Excerpt provided:
■ ■ ■ ■

[EM] NPV vs Condorcet
Bob Richard
lists001 at robertjrichard.com
Tue Oct 21 15:36:46 PDT 2008
Please provide a simple example of a Condorcet matrix synthesized out of
an FPTP ranking. Apparently I'm not understanding this at all -- maybe
there *is* a way to look at this that doesn't involve truncation. But
I'm very sceptical of any proposal that involves aggregating different
voting methods in various subjurisdictions into a single result.
Thanks in advance.
--Bob
Kristofer Munsterhjelm wrote:
> Dave Ketchum wrote:
>> On Mon, 20 Oct 2008 19:51:55 -0700 Bob Richard wrote:
>>> > Some states may not be up to Condorcet instantly. Let them
>>> stay with FPTP
>>> > until they are ready to move up. Just as a Condorcet voter
>>> can choose to rank
>>> > only a single candidate, for a state full of such the
>>> counters can translate FPTP
>>> > results into an N*N array.
>>>
>>> What would enforcing the truncation of rankings (to a single
>>> ranking) for part of the electorate -- but not the rest -- do to the
>>> formal (social choice theoretic) properties of any given Condorcet
>>> method? Would the effect be the same for all Condorcet-compliant
>>> voting methods?
>>
>> It is not a truncation. It is interpreting FPTP ballots as if used
>> by Condorcet voters. Should result in pressure on all states to
>> conform ASAP.
>>
>> I am ONLY considering FPTP and Condorcet The exact Condorcet method
>> cold be stated in the amendment. Note that this is only a single
>> national election, though there would be extreme pressure on other
>> government uses of Condorcet to conform.

■ ■ ■ ■

Job A:
According to the post, what does Bob Richard ask to be given a simple example of?
Job B:
Reproduce the part of the post that opens with the words containing "[EM] NPV vs" and closes with "Thanks in advance.", substituting "doubtful" for "sceptical".

■ ■ ■ ■

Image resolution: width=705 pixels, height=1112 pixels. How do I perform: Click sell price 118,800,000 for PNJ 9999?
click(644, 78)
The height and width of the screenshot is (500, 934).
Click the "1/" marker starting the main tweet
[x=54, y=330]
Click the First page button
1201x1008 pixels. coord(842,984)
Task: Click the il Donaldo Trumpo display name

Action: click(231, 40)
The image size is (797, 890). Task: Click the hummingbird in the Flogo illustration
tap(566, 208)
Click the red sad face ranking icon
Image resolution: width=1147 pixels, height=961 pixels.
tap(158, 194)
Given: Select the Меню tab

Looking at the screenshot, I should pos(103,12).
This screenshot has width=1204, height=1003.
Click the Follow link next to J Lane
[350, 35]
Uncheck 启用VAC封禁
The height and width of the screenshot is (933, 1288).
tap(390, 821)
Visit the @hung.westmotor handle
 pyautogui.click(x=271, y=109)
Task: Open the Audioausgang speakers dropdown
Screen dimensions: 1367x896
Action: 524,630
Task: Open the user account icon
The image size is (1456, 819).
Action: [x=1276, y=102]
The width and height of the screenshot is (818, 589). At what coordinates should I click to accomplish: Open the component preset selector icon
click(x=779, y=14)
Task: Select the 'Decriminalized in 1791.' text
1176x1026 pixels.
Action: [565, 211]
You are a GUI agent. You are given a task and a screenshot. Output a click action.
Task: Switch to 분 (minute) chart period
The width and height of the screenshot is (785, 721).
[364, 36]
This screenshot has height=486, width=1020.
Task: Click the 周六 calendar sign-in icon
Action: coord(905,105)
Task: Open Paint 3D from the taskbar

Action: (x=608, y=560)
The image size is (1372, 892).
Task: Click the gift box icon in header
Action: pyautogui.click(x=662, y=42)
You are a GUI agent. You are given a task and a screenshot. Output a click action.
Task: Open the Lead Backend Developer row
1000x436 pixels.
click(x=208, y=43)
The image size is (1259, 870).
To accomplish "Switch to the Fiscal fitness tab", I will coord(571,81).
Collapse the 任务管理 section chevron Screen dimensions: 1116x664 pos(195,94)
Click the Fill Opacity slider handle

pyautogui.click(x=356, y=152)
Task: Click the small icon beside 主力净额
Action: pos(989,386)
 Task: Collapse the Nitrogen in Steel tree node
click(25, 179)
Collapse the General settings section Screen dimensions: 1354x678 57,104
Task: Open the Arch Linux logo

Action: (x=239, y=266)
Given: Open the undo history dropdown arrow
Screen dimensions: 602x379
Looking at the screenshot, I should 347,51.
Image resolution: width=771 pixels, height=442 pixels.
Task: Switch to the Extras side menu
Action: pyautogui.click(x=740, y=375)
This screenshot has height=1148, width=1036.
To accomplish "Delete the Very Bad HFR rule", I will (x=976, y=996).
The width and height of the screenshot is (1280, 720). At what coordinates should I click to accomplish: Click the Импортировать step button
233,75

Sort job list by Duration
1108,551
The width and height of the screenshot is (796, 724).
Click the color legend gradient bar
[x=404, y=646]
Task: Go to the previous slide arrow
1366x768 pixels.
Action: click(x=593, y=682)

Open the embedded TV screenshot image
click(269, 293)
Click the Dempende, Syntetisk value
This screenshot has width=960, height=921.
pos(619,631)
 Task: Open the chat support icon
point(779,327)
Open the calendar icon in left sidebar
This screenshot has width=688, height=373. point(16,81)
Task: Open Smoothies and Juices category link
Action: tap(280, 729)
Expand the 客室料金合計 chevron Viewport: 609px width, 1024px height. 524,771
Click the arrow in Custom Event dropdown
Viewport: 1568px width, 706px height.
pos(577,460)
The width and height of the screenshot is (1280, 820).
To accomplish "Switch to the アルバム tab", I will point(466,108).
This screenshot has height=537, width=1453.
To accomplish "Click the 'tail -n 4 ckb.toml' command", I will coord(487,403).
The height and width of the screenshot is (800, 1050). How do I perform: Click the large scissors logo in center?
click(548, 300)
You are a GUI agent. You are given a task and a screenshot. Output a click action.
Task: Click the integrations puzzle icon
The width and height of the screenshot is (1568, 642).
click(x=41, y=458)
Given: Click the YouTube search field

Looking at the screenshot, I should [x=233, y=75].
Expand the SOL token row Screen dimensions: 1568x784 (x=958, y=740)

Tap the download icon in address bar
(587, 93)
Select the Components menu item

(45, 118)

■ ■ ■ ■

Task solution A:
A Condorcet matrix synthesized out of an FPTP ranking.

Task solution B:
[EM] NPV vs Condorcet
Bob Richard
lists001 at robertjrichard.com
Tue Oct 21 15:36:46 PDT 2008
Please provide a simple example of a Condorcet matrix synthesized out of
an FPTP ranking. Apparently I'm not understanding this at all -- maybe
there *is* a way to look at this that doesn't involve truncation. But
I'm very doubtful of any proposal that involves aggregating different
voting methods in various subjurisdictions into a single result.
Thanks in advance.